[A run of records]
******
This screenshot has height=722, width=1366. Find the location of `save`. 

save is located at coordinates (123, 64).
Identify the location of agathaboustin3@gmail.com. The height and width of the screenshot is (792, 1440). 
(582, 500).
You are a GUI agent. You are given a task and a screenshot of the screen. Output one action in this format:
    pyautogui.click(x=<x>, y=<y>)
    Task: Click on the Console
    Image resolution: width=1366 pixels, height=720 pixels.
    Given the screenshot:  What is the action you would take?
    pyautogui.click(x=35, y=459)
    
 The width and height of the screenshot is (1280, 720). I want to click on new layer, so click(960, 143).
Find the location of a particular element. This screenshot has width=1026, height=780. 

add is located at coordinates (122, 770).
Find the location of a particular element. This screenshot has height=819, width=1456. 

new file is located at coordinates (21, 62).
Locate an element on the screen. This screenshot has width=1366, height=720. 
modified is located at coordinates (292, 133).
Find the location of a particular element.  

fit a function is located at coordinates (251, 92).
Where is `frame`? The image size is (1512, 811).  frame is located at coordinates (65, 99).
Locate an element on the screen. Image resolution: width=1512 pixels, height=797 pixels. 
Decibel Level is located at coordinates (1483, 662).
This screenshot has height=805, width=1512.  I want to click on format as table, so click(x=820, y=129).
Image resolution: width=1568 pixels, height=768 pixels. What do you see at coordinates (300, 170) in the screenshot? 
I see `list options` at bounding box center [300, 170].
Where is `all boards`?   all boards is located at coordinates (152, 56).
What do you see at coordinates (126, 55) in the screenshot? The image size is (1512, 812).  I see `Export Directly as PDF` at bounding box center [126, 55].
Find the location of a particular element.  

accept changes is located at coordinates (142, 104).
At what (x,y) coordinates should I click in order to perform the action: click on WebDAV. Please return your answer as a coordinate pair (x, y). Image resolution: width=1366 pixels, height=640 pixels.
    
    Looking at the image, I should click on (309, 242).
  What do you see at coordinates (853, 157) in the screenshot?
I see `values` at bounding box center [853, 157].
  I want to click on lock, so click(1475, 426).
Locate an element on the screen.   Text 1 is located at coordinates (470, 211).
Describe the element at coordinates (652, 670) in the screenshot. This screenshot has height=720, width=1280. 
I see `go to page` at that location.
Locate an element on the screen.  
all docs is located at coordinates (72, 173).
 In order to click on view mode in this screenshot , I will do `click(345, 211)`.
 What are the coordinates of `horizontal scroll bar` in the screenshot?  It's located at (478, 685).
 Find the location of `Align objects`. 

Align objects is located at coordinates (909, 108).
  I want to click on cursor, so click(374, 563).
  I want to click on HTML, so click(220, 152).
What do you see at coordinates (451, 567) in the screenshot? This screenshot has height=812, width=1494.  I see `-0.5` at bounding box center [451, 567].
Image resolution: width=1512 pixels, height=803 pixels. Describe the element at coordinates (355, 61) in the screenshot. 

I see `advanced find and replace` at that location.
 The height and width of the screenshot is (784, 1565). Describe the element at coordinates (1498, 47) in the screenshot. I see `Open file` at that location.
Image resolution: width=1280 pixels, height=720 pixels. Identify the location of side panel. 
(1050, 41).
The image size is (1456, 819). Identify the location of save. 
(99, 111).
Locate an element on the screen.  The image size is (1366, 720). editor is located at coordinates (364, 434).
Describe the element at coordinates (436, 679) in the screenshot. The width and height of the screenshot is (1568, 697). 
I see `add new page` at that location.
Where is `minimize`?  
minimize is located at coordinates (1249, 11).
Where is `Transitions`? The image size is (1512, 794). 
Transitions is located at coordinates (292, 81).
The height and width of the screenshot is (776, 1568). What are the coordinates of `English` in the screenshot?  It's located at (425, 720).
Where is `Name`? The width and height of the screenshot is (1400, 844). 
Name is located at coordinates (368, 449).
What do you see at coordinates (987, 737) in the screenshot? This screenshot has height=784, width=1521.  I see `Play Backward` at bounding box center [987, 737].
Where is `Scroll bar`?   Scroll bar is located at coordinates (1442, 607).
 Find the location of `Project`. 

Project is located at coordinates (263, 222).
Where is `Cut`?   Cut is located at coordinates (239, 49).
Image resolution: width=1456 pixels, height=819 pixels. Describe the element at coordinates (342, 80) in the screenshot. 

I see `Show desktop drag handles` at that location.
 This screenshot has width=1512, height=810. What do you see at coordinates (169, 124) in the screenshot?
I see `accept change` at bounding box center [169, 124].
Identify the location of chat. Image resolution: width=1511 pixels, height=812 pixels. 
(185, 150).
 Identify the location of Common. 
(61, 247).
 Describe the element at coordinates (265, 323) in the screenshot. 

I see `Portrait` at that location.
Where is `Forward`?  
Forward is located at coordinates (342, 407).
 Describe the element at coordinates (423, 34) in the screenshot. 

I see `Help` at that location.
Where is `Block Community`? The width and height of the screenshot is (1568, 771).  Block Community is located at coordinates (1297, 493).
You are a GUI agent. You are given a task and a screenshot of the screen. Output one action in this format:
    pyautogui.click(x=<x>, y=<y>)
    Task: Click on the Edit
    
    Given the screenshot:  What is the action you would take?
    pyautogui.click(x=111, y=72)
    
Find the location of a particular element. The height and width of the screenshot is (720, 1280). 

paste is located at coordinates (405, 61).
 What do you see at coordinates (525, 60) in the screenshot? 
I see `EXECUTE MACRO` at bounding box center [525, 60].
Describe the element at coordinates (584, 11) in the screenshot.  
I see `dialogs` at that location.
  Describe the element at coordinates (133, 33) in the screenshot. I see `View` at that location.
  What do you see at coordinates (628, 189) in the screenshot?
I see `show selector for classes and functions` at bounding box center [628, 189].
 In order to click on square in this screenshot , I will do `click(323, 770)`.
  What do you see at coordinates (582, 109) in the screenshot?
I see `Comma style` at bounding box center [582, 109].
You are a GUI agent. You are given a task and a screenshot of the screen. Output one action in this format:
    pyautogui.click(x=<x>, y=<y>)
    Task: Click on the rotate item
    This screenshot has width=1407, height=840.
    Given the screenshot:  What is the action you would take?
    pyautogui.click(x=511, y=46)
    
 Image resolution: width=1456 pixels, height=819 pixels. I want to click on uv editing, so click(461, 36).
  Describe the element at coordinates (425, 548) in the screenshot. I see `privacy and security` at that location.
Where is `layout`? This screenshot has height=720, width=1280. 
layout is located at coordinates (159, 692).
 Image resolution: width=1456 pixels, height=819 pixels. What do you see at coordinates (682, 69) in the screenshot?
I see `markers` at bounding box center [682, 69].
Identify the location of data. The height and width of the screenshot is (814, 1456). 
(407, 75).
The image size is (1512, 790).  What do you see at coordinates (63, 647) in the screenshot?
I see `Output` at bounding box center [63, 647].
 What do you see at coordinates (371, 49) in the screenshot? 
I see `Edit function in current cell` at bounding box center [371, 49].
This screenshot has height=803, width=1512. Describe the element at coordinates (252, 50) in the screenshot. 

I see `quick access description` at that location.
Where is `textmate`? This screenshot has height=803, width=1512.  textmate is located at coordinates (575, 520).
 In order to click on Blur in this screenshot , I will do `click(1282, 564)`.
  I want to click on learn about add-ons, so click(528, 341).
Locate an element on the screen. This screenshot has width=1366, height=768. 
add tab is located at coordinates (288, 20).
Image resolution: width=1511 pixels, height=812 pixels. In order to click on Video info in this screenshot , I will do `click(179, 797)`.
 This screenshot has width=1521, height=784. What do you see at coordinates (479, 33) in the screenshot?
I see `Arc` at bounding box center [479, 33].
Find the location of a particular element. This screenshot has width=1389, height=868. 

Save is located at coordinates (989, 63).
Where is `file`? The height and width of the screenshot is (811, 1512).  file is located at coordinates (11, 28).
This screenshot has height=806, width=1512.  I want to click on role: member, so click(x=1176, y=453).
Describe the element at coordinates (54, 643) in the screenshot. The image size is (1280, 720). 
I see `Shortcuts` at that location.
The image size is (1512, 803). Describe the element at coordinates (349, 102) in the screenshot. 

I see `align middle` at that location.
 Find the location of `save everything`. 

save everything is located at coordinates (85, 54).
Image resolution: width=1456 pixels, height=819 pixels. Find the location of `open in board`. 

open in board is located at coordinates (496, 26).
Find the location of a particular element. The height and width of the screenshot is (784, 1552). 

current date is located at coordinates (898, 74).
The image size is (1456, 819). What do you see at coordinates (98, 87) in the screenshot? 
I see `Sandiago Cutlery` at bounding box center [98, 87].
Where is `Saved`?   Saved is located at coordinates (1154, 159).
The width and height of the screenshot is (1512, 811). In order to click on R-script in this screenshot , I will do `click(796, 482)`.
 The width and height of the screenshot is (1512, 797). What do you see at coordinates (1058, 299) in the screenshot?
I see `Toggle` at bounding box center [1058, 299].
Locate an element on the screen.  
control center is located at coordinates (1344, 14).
******
WHAT YOU ARE ASKED TO DO >> Copy out the stretch of the records from the line containing "coordinates (1297, 493)." through the line containing "center [582, 109].", swapping "GUI agent" for "desktop agent" and leaving everything else as it is.

OUTPUT BELOW >>
Where is `Block Community`? The width and height of the screenshot is (1568, 771).  Block Community is located at coordinates (1297, 493).
You are a desktop agent. You are given a task and a screenshot of the screen. Output one action in this format:
    pyautogui.click(x=<x>, y=<y>)
    Task: Click on the Edit
    
    Given the screenshot:  What is the action you would take?
    pyautogui.click(x=111, y=72)
    
Find the location of a particular element. The height and width of the screenshot is (720, 1280). 

paste is located at coordinates (405, 61).
 What do you see at coordinates (525, 60) in the screenshot? 
I see `EXECUTE MACRO` at bounding box center [525, 60].
Describe the element at coordinates (584, 11) in the screenshot.  
I see `dialogs` at that location.
  Describe the element at coordinates (133, 33) in the screenshot. I see `View` at that location.
  What do you see at coordinates (628, 189) in the screenshot?
I see `show selector for classes and functions` at bounding box center [628, 189].
 In order to click on square in this screenshot , I will do `click(323, 770)`.
  What do you see at coordinates (582, 109) in the screenshot?
I see `Comma style` at bounding box center [582, 109].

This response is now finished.